Does God exist?
Debate between a user and An atheist on DebateAI.org
Welcome to the debate arena! Today's topic: "Does God exist?". Your opponent's style: An atheist
The topic of this debate is "Does God exist?". There are three ways to answer this question. Answering yes would make you a theist, answering I don't know or I'm not sure would make you agnostic, and answering no would make you an atheist. In this debate, my burden is to prove that God exists. My opponent's burden, as they say they are an atheist, is to show that God doesn't exist. We can define God as a spaceless, immaterial, supernatural, and uncaused being who created the Universe. I will defend two main contentions in this opening. The first one is that there are no good arguments for atheism. Instead of attacking strawman on this point, I will wait for my opponent's arguments to explain why God doesn't exist. I will instead move to my second contention, which is that there is evidence for God's existence. I will show this first through the contingency argument. First, everything that exists has an explanation for it's existence. For example, a wooden chair might exist because a carpenter chose to make it. A city might exist because multiple people chose to set up establishments there. The explanation for something could be an external cause as in those examples, or have an explanation out of the necessity of it's own nature. Second, because everything as an explanation for it's existence, that the universe must have an explanation or cause for it's existence. This cause must be spaceless, because it brought space into existence, it must be immaterial because material objects cannot exist without space, it must be supernatural, because natural means it is of the universe and this cause must be outside the universe, it must be powerful because it is powerful enough to create and sustain the entire cosmos, and it must be uncaused. Therefore, this explanation is God.
You're smuggling in your conclusion before the argument even starts. You define "God" as precisely what you need to conclude, then act surprised when the contingency argument delivers it. That's circular reasoning dressed up as logic. Here's the real problem: you claim everything needs an explanation, then exempt God from that rule. Why? "Uncaused being" doesn't solve the problem, it just relocates it. If God can exist without a cause, why can't the universe? You've given no principled reason for the asymmetry. Why does "necessary existence" apply to your God but not to physical reality itself?

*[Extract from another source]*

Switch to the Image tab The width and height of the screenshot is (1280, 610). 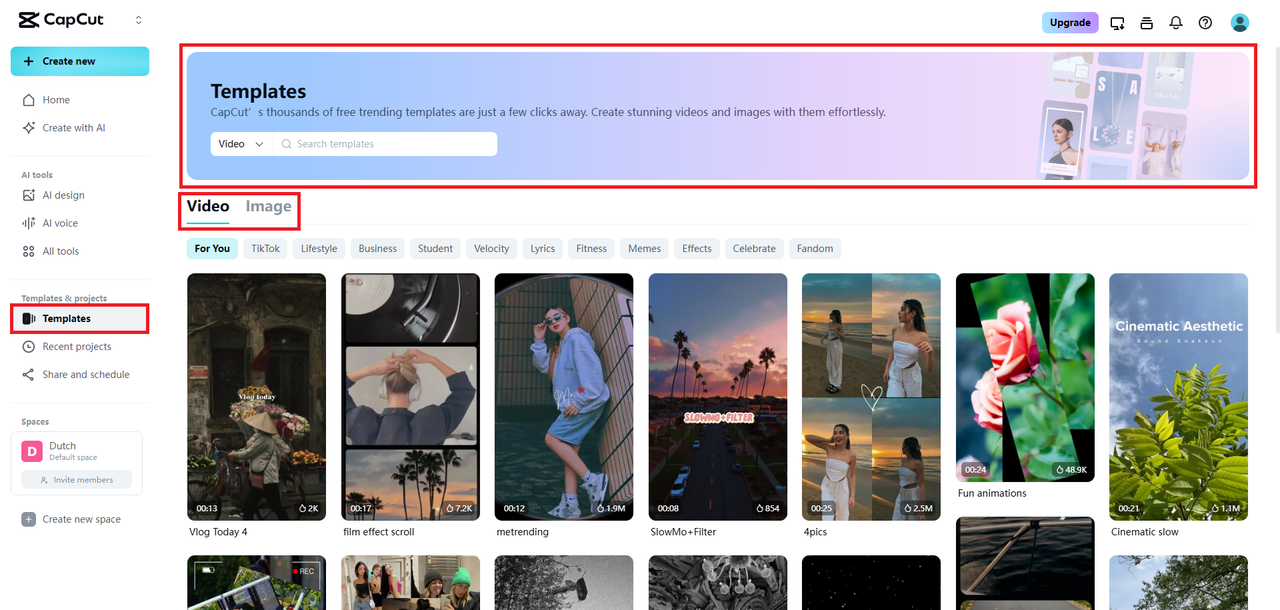(268, 206)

Ok, so that was a very unpleasant response. You have used a lot of rhetoric to make my arguments sound dumb, but there isn't a lot behind what you are saying. First off, based on that response, you would have to agree with my first contention, which is that there are no good arguments for atheism, because you never provided any. You can't prove God doesn't exist by refuting the contingency argument, you have to make a positive case to explain how God doesn't exist, and you haven't done that. This would at best leave us with agnosticism, not atheism. Now on to you critiques of my argument. First off, it's not circular reasoning to propose a thesis, and then present an argument that proves that thesis. That's a criticism you are putting out to sound confident and assertive, but that doesn't make it valid or correct. First off, yes God does have an explanation for his existence, and that explanation is by the necessity of his own nature. Notice how I didn't say that everything requires an external explanation, I said it requires an explanation that is either by the necessity of it's own existence or external. Additionally, the objection that the universe can exist by the necessity of it's own existence falls when you see that there are things that most things around us don't have to exist and could have failed to exist. What makes the universe different? Couldn't the universe have failed to exist? You've said the universe is necessary by it's own existence, but haven't really explained how that would work.

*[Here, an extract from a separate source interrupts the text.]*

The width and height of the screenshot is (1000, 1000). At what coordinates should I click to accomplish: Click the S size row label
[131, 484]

You're right that I should sharpen my case. But you've just admitted the core problem: you're asserting God is necessary by nature without proving it. "Necessity of its own nature" is a label, not an explanation. Why should we accept that God has this property when the universe doesn't? You've pointed out contingency in chairs and cities, but those are composed objects. The universe as a fundamental whole might be different. You need an argument for why God's necessity is metaphysically prior to the universe's. "Couldn't it have failed?" assumes the universe is composite. What if it's fundamental?
I would like to again note, that the atheist still has yet to even attempt to satisfy their end of the burden of proof. You can poke all the holes you want in my argument, that wouldn't prove God doesn't exist. You need to offer a positive case and you have yet to do that. First off necessity of its own nature is in fact an explanation, not a label. You make that accusation, but fail to explain it. Also, we already defined God to have that property. You haven't explained at all how the universe could have that property. If you don't explain anything at length, I can't refute much at length.
Fair point. You're right that I haven't made the positive atheist case yet. But here's what matters: you've defined God into existence by stipulation, not argument. You say God is necessary by nature, then declare that solves it. But you haven't explained why a necessary being must be conscious, personal, or the God of any religion. A necessary mathematical structure or physical law fits your definition perfectly. Until you show why necessity requires personhood and intention, you've proven an impersonal ground of being, not God. That's a massive gap you're glossing over.